Defensively, the Angels should be solid all-around, and probably have the best defensive outfield in baseball. Bourjos might be the only better center fielder on Earth than Trout, and Hamilton (when focused) is an excellent corner outfielder as well. Playing next to these two guys, he shouldn't have to do too much, as Bourjos and Trout can practically cover the entire outfield by themselves. In the infield, Aybar is a terrific shortstop, and Kendrick and Callaspo are both capable. Pujols is no longer the best first baseman in baseball, but he's still very good with the glove. Iannetta, though experienced, is a little more of a question mark behind the plate, which might lead to reduced playing time; Angels fans are well aware of Mike Scioscia's preference for banjo-hitting Jeff Mathis (career line of .198/.256/.314) over Mike Napoli (.259/.356/.507). The strong defense will be necessary, particularly in the spacious fields of the American League West, with a very good, but not great, pitching staff.

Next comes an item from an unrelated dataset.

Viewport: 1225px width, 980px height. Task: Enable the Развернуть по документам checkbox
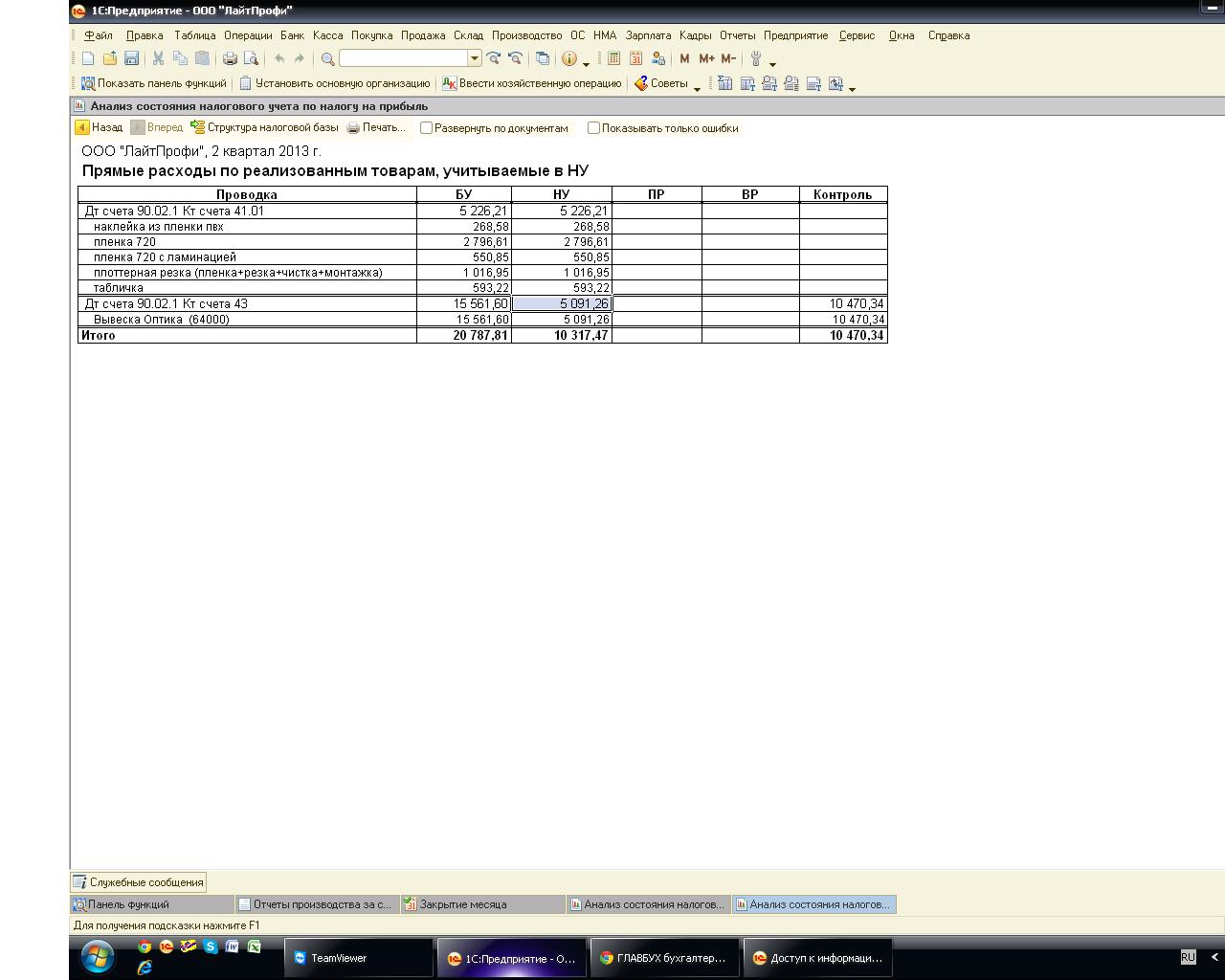pyautogui.click(x=427, y=128)
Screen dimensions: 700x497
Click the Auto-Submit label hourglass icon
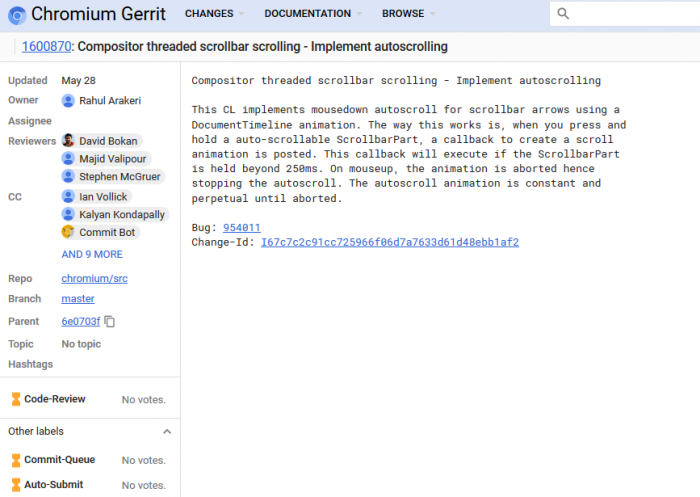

RHP Jered Weaver: 220.0 IP, 187 K, 52 BB, 3.07 ERA, 3.44 FIP, 3.9 WAR
LHP C.J. Wilson: 198.0 IP, 176 K, 82 BB, 3.45 ERA, 3.62 FIP, 3.0 WAR
RHP Joe Blanton: 182.0 IP, 131 K, 35 BB, 4.10 ERA, 3.95 FIP, 2.4 WAR
LHP Jason Vargas: 205.0 IP, 135 K, 55 BB, 3.82 ERA, 4.29 FIP, 1.8 WAR
RHP Tommy Hanson: 160.0 IP, 156 K, 61 BB, 3.66 ERA, 3.82 FIP, 1.8 WAR
Weaver is the ace, a flyball pitcher who benefits from his home park and division and makes the most of it. He strikes out more batters than the average bear, but his 2010 season (when he led the league with 233) looks flukish when compared to the rest of his career. His batting average on balls in play has gotten better every year since 2007, which speaks to his ability to keep hitters off balance as well as to the defense behind him. Wilson actually struggled last year after the move from offense-rich Arlington to Anaheim, as his walks increased and his ERA spiked by nearly a run; he should settle in better in his second season. Blanton and Vargas are innings-eater types who won't wow anyone with their work; both are durable back-end starters. On talent, Hanson deserves to be the third starter, but there are major concerns about how durable his shoulder is and therefore how long he can last in the rotation without getting hurt. Scott Downs, Jerome Williams, or Barry Enright will likely get the call should Hanson or someone else go down or underwhelm.
Either Ernesto Frieri or Ryan Madson will be closing games for the Angels this year, with Kevin Jepsen and lefty Sean Burnett as the other principal setup men. The Angels are all of a sudden playing in a tough division, with both the Rangers and the A's coming off of playoff appearances. Fortunately for them, they also get a ton of games against the Mariners and the newly arrived Astros, neither of whom should be very good this year (except when King Felix takes the hill). There are some holes in this lineup, but none of them are glaring, and the Angels' three big bats, defense, and strong pitching should carry them past Texas and Oakland to the division title.